## What you will do
- A) According to the cloud computing thread, how long did the group of French experts spend coming up with their term?
- B) Continue the cloud computing thread from the point where it stops.

## Source
══════════════════════════════

The computer industry is the only industry that is more fashion-driven than
women's fashion - Larry Ellison

------
Animus7
Google found a way to more-or-less reliably process Big Data using commodity
hardware and an underpinning of failover logic.

Everyone wanted to beat Google. The first step (a fallacy) seemed to be to
copy their way of doing things. So started "cloud computing".

Of course most of the players that tried bastardized the whole thing
immensely.

At this point the original cloud model of computing (very thinly interfaced,
commodity hardware as a foundation for scalability) was bastardized into a
sludge of "outsourced administration", "throwing more servers at the problem",
and "shoving traditional product models into datacenters and hoping they'll
magically work at massive scale".

And that's why cloud computing today is meaningless.

Wait a few years until the companies that "just don't get it" die out, and
cloud computing will be taken back as a legitimate description of a
technological approach much like AJAX.

------
lell
"To translate the English term for computing resources that can be accessed on
demand on the Internet, a group of French experts had spent 18 months coming
up with "informatique en nuage," which literally means "computing in cloud.""

══════════════════════════════

## Source material
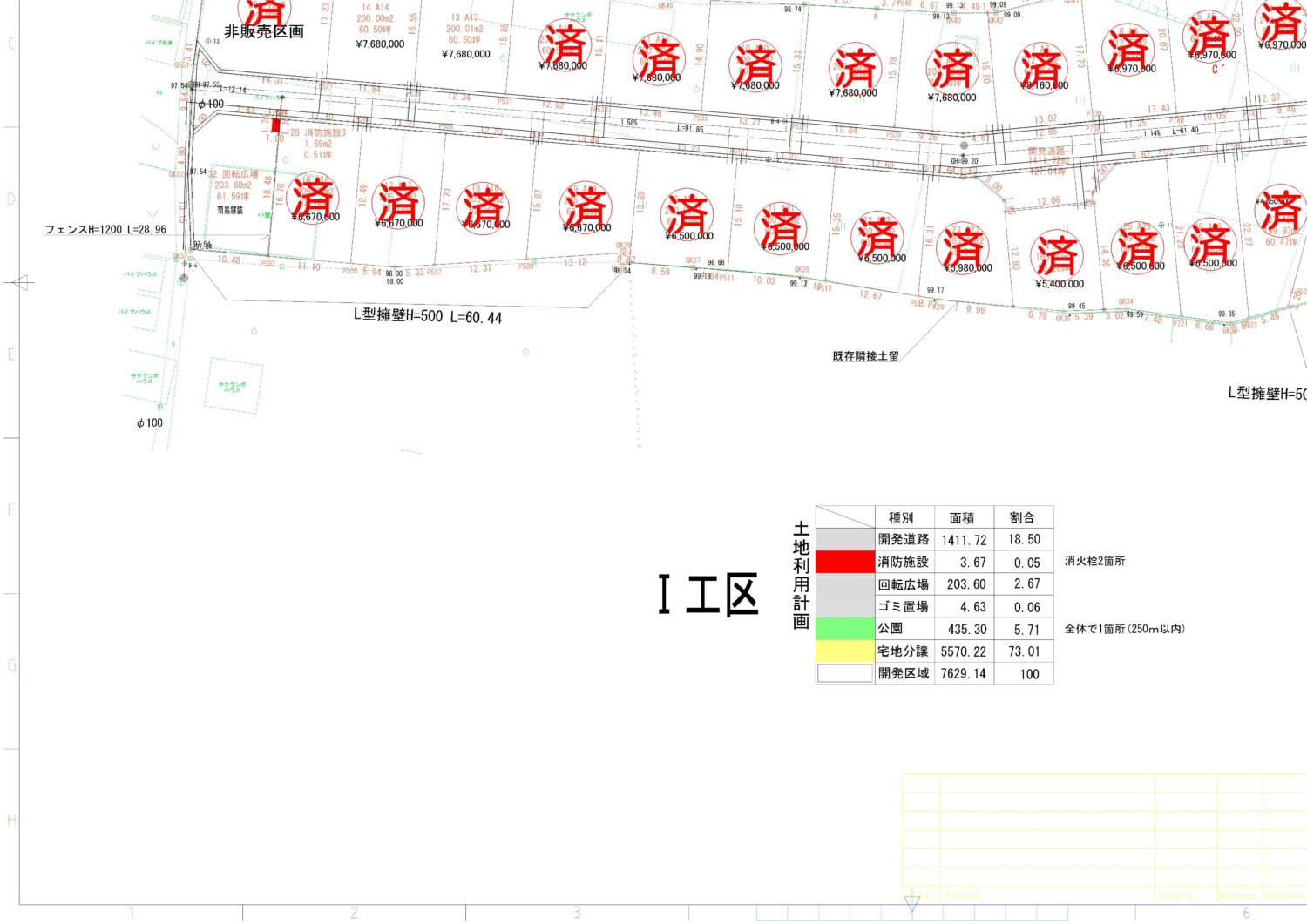Click the red fire facility marker on road

(x=276, y=125)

══════════════════════════════

## Outputs
- A) 18 months.

- B)
<http://online.wsj.com/article/SB125544523318682497.html>

...

"About 18 months ago, Bénédicte Madinier, head of language development at Mr.
North's General Delegation, was on holiday when she read a magazine piece
about cloud computing. "I realized it was pretty important," she says. The
59-year-old quickly sent a request that the expression be sped through
France's translation and definition system."

------
g_lined
Misuse aside, cloud computing (storage or otherwise) is in its infancy so
everyone is trying their own take. Its real use will become apparent. In the
1980s everything had a clock in it because suddenly LCD screens were small
enough to put a clock into anything the size of a pen or bigger. Now we've
moved on and realised that it's not /clocks/ we wanted to be small, but chips.
We'll move on from 'in the cloud' but in its wake will be left something
useful.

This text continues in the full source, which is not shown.